If you had only read the Amgen press release you would think the Fonarow study presented a glowing endorsement of Repatha. Here are the key sentences in the press release:

Repatha was found to be a cost-effective treatment for patients with established ASCVD in the U.S. when the net price is at or below $9,669 per year…. This estimate of the value-based price range for Repatha is in line with the discount range typical for biologic medicines in the U.S. market when applied to the U.S. list price of Repatha.

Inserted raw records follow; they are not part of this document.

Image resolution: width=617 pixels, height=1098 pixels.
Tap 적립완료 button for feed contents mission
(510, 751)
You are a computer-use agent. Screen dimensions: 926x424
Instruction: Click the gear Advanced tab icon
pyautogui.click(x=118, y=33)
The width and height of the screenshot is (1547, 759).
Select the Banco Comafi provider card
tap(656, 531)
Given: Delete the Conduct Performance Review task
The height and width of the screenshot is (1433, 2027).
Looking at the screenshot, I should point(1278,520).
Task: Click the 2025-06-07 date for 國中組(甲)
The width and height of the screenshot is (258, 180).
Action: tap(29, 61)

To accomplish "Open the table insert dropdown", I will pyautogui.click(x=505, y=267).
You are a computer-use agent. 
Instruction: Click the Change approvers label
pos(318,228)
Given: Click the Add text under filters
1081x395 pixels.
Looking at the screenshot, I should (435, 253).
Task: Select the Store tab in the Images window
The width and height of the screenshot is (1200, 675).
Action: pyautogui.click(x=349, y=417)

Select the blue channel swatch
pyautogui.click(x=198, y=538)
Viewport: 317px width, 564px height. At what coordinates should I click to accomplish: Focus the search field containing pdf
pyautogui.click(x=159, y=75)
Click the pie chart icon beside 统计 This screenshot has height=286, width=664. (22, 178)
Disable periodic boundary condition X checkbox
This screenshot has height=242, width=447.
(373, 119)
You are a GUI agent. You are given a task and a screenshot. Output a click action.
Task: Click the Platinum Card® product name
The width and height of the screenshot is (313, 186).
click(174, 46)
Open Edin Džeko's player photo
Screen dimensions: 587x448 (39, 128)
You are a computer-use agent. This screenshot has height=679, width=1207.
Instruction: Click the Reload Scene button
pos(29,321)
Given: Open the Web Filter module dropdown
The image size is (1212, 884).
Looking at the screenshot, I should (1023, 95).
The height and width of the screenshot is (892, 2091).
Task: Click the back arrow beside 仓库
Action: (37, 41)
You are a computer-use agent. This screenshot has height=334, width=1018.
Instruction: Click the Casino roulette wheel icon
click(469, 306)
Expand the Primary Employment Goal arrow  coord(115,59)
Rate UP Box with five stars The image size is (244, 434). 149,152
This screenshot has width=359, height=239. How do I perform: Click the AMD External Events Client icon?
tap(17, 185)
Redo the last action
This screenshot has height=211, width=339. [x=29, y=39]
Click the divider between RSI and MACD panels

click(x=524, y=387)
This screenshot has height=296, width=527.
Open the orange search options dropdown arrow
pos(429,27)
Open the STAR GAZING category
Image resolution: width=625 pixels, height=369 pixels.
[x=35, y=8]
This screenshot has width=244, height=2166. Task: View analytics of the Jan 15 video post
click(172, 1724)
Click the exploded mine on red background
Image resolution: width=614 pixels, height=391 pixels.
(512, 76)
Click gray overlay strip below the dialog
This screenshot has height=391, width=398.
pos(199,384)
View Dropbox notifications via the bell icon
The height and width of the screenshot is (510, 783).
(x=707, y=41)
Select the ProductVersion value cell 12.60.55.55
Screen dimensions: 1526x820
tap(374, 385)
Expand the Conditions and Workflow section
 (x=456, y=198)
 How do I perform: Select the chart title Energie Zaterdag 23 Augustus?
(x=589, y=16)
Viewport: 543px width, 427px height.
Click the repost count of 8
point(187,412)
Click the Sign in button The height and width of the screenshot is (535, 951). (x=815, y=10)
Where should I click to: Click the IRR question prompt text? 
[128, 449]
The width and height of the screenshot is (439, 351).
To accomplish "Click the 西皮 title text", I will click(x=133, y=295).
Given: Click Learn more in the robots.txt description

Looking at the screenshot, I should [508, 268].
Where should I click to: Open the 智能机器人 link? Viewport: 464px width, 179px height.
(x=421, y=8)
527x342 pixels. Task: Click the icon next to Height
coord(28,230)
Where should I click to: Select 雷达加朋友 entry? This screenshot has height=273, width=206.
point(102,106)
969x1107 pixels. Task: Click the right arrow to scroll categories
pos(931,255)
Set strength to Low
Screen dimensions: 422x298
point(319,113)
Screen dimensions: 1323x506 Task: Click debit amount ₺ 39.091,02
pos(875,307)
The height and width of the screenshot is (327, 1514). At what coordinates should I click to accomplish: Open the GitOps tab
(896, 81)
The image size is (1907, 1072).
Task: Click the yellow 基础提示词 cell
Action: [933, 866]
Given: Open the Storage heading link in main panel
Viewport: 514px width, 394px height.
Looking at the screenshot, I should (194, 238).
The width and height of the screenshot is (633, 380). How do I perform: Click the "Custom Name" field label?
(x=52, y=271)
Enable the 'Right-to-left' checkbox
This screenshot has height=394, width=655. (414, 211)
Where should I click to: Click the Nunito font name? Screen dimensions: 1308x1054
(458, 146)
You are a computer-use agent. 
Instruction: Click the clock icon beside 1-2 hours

Unfortunately for Amgen, this is not the message the authors— all of whom either work for Amgen or have had their research funded by Amgen— delivered in their paper. Here is their conclusion:

At its current list price of $14 523, the addition of evolocumab to standard background therapy in patients with atherosclerotic cardiovascular disease exceeds generally accepted cost-effectiveness thresholds. To achieve an ICER of $150 000 per QALY, the annual net price would need to be substantially lower ($9669 for US clinical practice and $6780 for trial participants), or a higher-risk population would need to be treated.

Now it should be acknowledged that economic analyses can be a fertile grove for cherry pickers, and it’s always possible to generate a model that can support increased usage. But we now have these 2 analyses, along with the ICER analysis, and the recent analysis looking at a drug price that reflects the real world cost based on discounts and refunds, all showing that PCSK9 inhibitors are not generally cost effective. There’s an awful lot of variation in these analyses, but the fact that even the most industry-friendly group expresses strong reservations about the cost effectiveness of the drugs means that we all need to bring a high level of skepticism to any effort to commit significant resources to these drugs at the present time.


  1. I find it hard to remember the outcomes of trials. For instance: “the first and still the only large cardiovascular outcomes trial …”: fine, but what if my interest isn’t in cardiovascular outcomes but instead in all-cause mortality? Did that trial show that the drug extended life?